The change sparked the Jackets that day and has lit what’s become a bonfire. Brown has been a force, especially on the offensive glass, while Peresson has been the long-distance threat the Jackets knew she could be. Edeferioka also responded, having grabbed 8.0 rebounds per game since sitting, with two double-digit rebounding games (she had nine in another), and a 16-10 double-double against the Seminoles.
Senior play is going to be big for the Jackets in the ACCs and further postseason.
“We definitely have to get great play out of our seniors because they’ve been there,” Joseph said. “This is their fourth ACC Tournament. They’re veterans. They know what to expect, they have to be the stabilizing, key component.”
Fletcher earned ACC All-Freshman honors, finishing her freshman campaign with 7.0 points, 5.0 rebounds and 2.1 assists (8.7, 6.0, 2.3 in ACC play). Over the last six games, she’s especially shone, going for 10.0 points and 6.3 rebounds with 2.2 assists. Cubaj has also found her legs. She averaged 2.8 points and 4.0 rebounds, with 41 steals, 21 blocks (2.3, 4.1, 18, 13 in ACC play). Over her final six games she’s put up 3.7 points — including a career-best 14 against Miami — 5.7 boards, 12 steals, and 9 blocks.
Joseph is very proud of both first-year players.
“I’ve said all season long I think they’re two of the best freshmen in the ACC,” she said. “Lorela Cubaj is, I think, one of the best defensive players in the league. A lot of things she does she doesn’t get credit for. She can guard a point guard through a center, she plays with tremendous energy and poise and confidence. It’s been fun to watch her, kind of the light come on here at the end of the season offensively.
“Kierra Fletcher, you’re a freshman point guard to come in the No. 1 league in the country and run a team, that’s asking a lot,” she continued. “I think she’s done a tremendous job of playing 30 minutes a game in this league and shooting 42 percent from the field. She rebounds. She’s had several games this year where she was our leading rebounder. You don’t see that often with your point guard. I think one of the impressive things about her is her defense and her intensity level — the way she attacks every practice and every game and leaves it all on the floor. It’s very rare that you find freshmen like Lorela Cubaj and Kierra Fletcher who can physically withstand the long ACC season.”

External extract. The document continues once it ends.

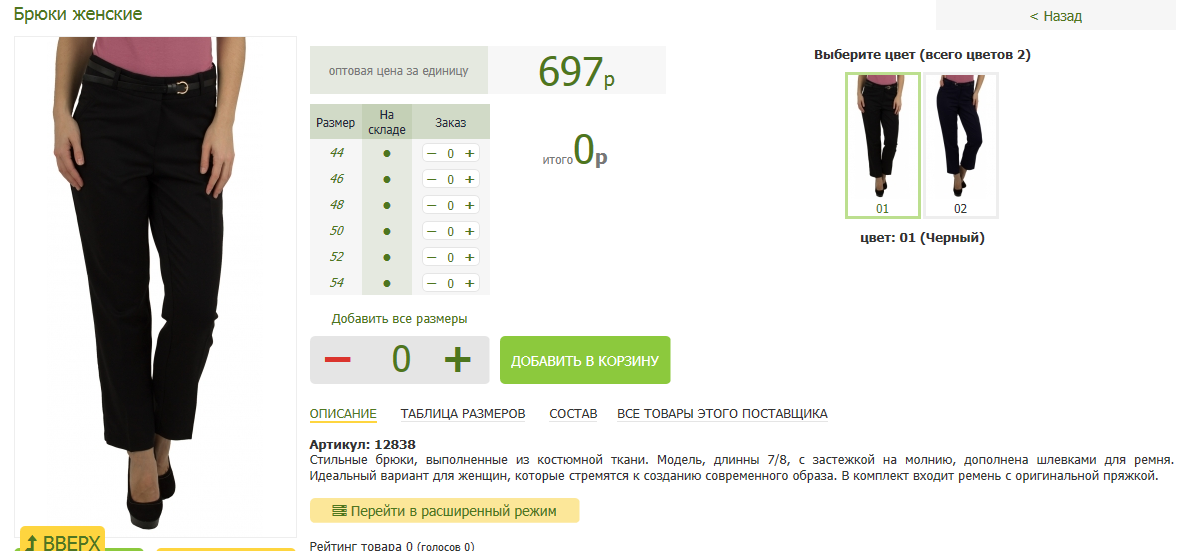Screen dimensions: 1199x551
Task: Decrease quantity for size 50
Action: point(431,231)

The Jackets are hoping for a long ACC postseason. They’ve advanced in the Tournament each of the past four years — this senior class is 3-for-3 in ACC Tournament openers — and would like to make it beyond the second round for the first time since 2012, when they made the Championship game then reached the Sweet 16 for the first time in program history.
Joseph believes this team has enough to make a long run, primarily because she has more game-tested talent at her disposal.
“I think our depth is a key,” she said. “In the past, our legs, we’d get in foul trouble playing two games in two days. But this year, having four post players rather than two and having six guards, I think that’s really made a big difference.
“We have to be able to play 10 players,” she added. “Fortunately, this is the first time I’ve ever headed into an ACC Tournament situation where we’ve had this kind of depth. I feel like we’ve got some momentum heading into postseason. We know how important our play in the ACC Tournament is to staying alive with any hope we have for postseason.”